Target position records
......

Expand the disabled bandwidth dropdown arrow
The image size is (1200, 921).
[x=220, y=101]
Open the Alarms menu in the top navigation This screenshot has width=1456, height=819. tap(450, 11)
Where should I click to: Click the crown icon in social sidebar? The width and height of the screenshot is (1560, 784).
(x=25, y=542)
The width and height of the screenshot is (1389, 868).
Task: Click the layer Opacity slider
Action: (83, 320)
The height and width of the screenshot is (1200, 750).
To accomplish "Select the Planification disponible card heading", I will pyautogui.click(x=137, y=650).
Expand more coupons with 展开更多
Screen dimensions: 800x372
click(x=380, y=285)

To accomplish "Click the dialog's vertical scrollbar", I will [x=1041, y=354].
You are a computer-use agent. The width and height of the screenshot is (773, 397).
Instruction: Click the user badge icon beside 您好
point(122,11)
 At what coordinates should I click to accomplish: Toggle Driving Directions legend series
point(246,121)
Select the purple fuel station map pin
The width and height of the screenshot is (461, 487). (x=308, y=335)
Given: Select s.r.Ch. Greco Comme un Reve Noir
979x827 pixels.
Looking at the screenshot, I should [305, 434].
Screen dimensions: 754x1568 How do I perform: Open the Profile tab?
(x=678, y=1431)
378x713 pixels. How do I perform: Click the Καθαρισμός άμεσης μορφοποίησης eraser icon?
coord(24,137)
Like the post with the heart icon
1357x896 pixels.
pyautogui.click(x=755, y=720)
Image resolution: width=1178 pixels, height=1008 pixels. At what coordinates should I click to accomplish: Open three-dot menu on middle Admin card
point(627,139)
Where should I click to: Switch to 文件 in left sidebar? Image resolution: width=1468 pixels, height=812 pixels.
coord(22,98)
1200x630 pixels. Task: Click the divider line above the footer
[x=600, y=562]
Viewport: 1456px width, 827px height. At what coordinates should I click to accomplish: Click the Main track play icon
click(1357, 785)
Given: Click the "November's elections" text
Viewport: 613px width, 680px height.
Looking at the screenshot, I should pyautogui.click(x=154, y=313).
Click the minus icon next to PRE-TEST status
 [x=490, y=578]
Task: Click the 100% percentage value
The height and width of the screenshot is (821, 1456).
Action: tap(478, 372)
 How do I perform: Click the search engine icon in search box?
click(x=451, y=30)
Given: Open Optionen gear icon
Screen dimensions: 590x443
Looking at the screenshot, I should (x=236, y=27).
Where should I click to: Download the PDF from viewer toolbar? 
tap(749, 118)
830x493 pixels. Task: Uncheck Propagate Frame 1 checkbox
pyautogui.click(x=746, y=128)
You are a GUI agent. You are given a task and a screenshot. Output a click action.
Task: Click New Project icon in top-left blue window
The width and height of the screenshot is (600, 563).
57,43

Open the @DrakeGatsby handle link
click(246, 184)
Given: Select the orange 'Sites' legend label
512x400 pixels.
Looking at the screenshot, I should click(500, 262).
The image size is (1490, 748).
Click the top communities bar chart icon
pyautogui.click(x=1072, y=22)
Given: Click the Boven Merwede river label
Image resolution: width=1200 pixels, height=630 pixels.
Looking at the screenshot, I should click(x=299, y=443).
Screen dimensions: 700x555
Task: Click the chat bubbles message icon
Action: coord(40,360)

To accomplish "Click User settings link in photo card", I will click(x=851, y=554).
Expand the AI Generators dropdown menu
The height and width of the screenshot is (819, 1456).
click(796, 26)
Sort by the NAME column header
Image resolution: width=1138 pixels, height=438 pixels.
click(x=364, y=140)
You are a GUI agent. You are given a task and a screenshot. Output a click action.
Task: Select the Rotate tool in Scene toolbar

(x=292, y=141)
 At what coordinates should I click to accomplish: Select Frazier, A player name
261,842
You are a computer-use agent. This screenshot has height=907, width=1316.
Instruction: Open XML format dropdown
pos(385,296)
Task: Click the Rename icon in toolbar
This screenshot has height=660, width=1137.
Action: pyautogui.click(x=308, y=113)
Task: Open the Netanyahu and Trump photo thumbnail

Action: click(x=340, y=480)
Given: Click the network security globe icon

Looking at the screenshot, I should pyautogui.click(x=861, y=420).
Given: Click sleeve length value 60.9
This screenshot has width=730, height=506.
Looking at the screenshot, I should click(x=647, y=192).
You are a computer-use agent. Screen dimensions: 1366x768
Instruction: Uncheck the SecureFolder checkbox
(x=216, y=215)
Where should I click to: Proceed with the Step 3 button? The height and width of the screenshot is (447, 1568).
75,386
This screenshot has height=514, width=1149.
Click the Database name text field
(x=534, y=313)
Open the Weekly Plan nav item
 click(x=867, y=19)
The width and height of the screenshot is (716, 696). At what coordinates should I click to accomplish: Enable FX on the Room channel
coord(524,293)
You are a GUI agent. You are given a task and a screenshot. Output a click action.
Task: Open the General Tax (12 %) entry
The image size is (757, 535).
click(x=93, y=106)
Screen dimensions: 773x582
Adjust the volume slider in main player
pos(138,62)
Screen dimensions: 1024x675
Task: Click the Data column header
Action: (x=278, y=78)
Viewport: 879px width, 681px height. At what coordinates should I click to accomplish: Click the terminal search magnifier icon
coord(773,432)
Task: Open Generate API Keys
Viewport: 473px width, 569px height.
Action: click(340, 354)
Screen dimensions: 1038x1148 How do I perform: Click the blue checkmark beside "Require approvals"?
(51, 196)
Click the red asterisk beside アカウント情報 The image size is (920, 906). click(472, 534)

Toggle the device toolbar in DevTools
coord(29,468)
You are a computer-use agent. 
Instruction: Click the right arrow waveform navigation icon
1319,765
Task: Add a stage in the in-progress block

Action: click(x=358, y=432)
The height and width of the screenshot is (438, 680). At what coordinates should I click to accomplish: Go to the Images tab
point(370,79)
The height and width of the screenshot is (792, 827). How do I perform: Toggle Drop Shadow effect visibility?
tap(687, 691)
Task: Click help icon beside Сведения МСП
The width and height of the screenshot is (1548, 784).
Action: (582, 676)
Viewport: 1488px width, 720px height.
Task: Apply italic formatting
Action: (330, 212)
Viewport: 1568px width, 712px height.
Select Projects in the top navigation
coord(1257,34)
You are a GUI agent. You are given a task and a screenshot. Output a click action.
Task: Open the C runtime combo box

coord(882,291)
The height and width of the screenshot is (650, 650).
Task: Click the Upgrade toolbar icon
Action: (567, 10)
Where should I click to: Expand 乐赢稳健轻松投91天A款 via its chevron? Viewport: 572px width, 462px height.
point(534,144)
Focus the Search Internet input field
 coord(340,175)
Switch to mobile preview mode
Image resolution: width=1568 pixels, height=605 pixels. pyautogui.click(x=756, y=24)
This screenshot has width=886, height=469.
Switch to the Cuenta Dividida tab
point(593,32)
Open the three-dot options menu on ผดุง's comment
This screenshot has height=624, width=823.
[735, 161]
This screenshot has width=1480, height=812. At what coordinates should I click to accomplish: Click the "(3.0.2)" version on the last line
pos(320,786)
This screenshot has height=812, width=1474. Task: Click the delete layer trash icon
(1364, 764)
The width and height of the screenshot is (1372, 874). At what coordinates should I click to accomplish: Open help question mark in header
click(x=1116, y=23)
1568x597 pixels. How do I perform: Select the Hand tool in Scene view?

......

#### SET EXERCISE
Copy out all of the lines above word for word, with nothing changed.

#### CORRECT RESULT
Expand the disabled bandwidth dropdown arrow
The image size is (1200, 921).
[x=220, y=101]
Open the Alarms menu in the top navigation This screenshot has width=1456, height=819. tap(450, 11)
Where should I click to: Click the crown icon in social sidebar? The width and height of the screenshot is (1560, 784).
(x=25, y=542)
The width and height of the screenshot is (1389, 868).
Task: Click the layer Opacity slider
Action: (83, 320)
The height and width of the screenshot is (1200, 750).
To accomplish "Select the Planification disponible card heading", I will pyautogui.click(x=137, y=650).
Expand more coupons with 展开更多
Screen dimensions: 800x372
click(x=380, y=285)

To accomplish "Click the dialog's vertical scrollbar", I will [x=1041, y=354].
You are a computer-use agent. The width and height of the screenshot is (773, 397).
Instruction: Click the user badge icon beside 您好
point(122,11)
 At what coordinates should I click to accomplish: Toggle Driving Directions legend series
point(246,121)
Select the purple fuel station map pin
The width and height of the screenshot is (461, 487). (x=308, y=335)
Given: Select s.r.Ch. Greco Comme un Reve Noir
979x827 pixels.
Looking at the screenshot, I should [305, 434].
Screen dimensions: 754x1568 How do I perform: Open the Profile tab?
(x=678, y=1431)
378x713 pixels. How do I perform: Click the Καθαρισμός άμεσης μορφοποίησης eraser icon?
coord(24,137)
Like the post with the heart icon
1357x896 pixels.
pyautogui.click(x=755, y=720)
Image resolution: width=1178 pixels, height=1008 pixels. At what coordinates should I click to accomplish: Open three-dot menu on middle Admin card
point(627,139)
Where should I click to: Switch to 文件 in left sidebar? Image resolution: width=1468 pixels, height=812 pixels.
coord(22,98)
1200x630 pixels. Task: Click the divider line above the footer
[x=600, y=562]
Viewport: 1456px width, 827px height. At what coordinates should I click to accomplish: Click the Main track play icon
click(1357, 785)
Given: Click the "November's elections" text
Viewport: 613px width, 680px height.
Looking at the screenshot, I should pyautogui.click(x=154, y=313).
Click the minus icon next to PRE-TEST status
 [x=490, y=578]
Task: Click the 100% percentage value
The height and width of the screenshot is (821, 1456).
Action: tap(478, 372)
 How do I perform: Click the search engine icon in search box?
click(x=451, y=30)
Given: Open Optionen gear icon
Screen dimensions: 590x443
Looking at the screenshot, I should (x=236, y=27).
Where should I click to: Download the PDF from viewer toolbar? 
tap(749, 118)
830x493 pixels. Task: Uncheck Propagate Frame 1 checkbox
pyautogui.click(x=746, y=128)
You are a GUI agent. You are given a task and a screenshot. Output a click action.
Task: Click New Project icon in top-left blue window
The width and height of the screenshot is (600, 563).
57,43

Open the @DrakeGatsby handle link
click(246, 184)
Given: Select the orange 'Sites' legend label
512x400 pixels.
Looking at the screenshot, I should click(500, 262).
The image size is (1490, 748).
Click the top communities bar chart icon
pyautogui.click(x=1072, y=22)
Given: Click the Boven Merwede river label
Image resolution: width=1200 pixels, height=630 pixels.
Looking at the screenshot, I should click(x=299, y=443).
Screen dimensions: 700x555
Task: Click the chat bubbles message icon
Action: coord(40,360)

To accomplish "Click User settings link in photo card", I will click(x=851, y=554).
Expand the AI Generators dropdown menu
The height and width of the screenshot is (819, 1456).
click(796, 26)
Sort by the NAME column header
Image resolution: width=1138 pixels, height=438 pixels.
click(x=364, y=140)
You are a GUI agent. You are given a task and a screenshot. Output a click action.
Task: Select the Rotate tool in Scene toolbar

(x=292, y=141)
 At what coordinates should I click to accomplish: Select Frazier, A player name
261,842
You are a computer-use agent. This screenshot has height=907, width=1316.
Instruction: Open XML format dropdown
pos(385,296)
Task: Click the Rename icon in toolbar
This screenshot has height=660, width=1137.
Action: pyautogui.click(x=308, y=113)
Task: Open the Netanyahu and Trump photo thumbnail

Action: click(x=340, y=480)
Given: Click the network security globe icon

Looking at the screenshot, I should pyautogui.click(x=861, y=420).
Given: Click sleeve length value 60.9
This screenshot has width=730, height=506.
Looking at the screenshot, I should click(x=647, y=192).
You are a computer-use agent. Screen dimensions: 1366x768
Instruction: Uncheck the SecureFolder checkbox
(x=216, y=215)
Where should I click to: Proceed with the Step 3 button? The height and width of the screenshot is (447, 1568).
75,386
This screenshot has height=514, width=1149.
Click the Database name text field
(x=534, y=313)
Open the Weekly Plan nav item
 click(x=867, y=19)
The width and height of the screenshot is (716, 696). At what coordinates should I click to accomplish: Enable FX on the Room channel
coord(524,293)
You are a GUI agent. You are given a task and a screenshot. Output a click action.
Task: Open the General Tax (12 %) entry
The image size is (757, 535).
click(x=93, y=106)
Screen dimensions: 773x582
Adjust the volume slider in main player
pos(138,62)
Screen dimensions: 1024x675
Task: Click the Data column header
Action: (x=278, y=78)
Viewport: 879px width, 681px height. At what coordinates should I click to accomplish: Click the terminal search magnifier icon
coord(773,432)
Task: Open Generate API Keys
Viewport: 473px width, 569px height.
Action: click(340, 354)
Screen dimensions: 1038x1148 How do I perform: Click the blue checkmark beside "Require approvals"?
(51, 196)
Click the red asterisk beside アカウント情報 The image size is (920, 906). click(472, 534)

Toggle the device toolbar in DevTools
coord(29,468)
You are a computer-use agent. 
Instruction: Click the right arrow waveform navigation icon
1319,765
Task: Add a stage in the in-progress block

Action: click(x=358, y=432)
The height and width of the screenshot is (438, 680). At what coordinates should I click to accomplish: Go to the Images tab
point(370,79)
The height and width of the screenshot is (792, 827). How do I perform: Toggle Drop Shadow effect visibility?
tap(687, 691)
Task: Click help icon beside Сведения МСП
The width and height of the screenshot is (1548, 784).
Action: (582, 676)
Viewport: 1488px width, 720px height.
Task: Apply italic formatting
Action: (330, 212)
Viewport: 1568px width, 712px height.
Select Projects in the top navigation
coord(1257,34)
You are a GUI agent. You are given a task and a screenshot. Output a click action.
Task: Open the C runtime combo box

coord(882,291)
The height and width of the screenshot is (650, 650).
Task: Click the Upgrade toolbar icon
Action: (567, 10)
Where should I click to: Expand 乐赢稳健轻松投91天A款 via its chevron? Viewport: 572px width, 462px height.
point(534,144)
Focus the Search Internet input field
 coord(340,175)
Switch to mobile preview mode
Image resolution: width=1568 pixels, height=605 pixels. pyautogui.click(x=756, y=24)
This screenshot has width=886, height=469.
Switch to the Cuenta Dividida tab
point(593,32)
Open the three-dot options menu on ผดุง's comment
This screenshot has height=624, width=823.
[735, 161]
This screenshot has width=1480, height=812. At what coordinates should I click to accomplish: Click the "(3.0.2)" version on the last line
pos(320,786)
This screenshot has height=812, width=1474. Task: Click the delete layer trash icon
(1364, 764)
The width and height of the screenshot is (1372, 874). At what coordinates should I click to accomplish: Open help question mark in header
click(x=1116, y=23)
1568x597 pixels. How do I perform: Select the Hand tool in Scene view?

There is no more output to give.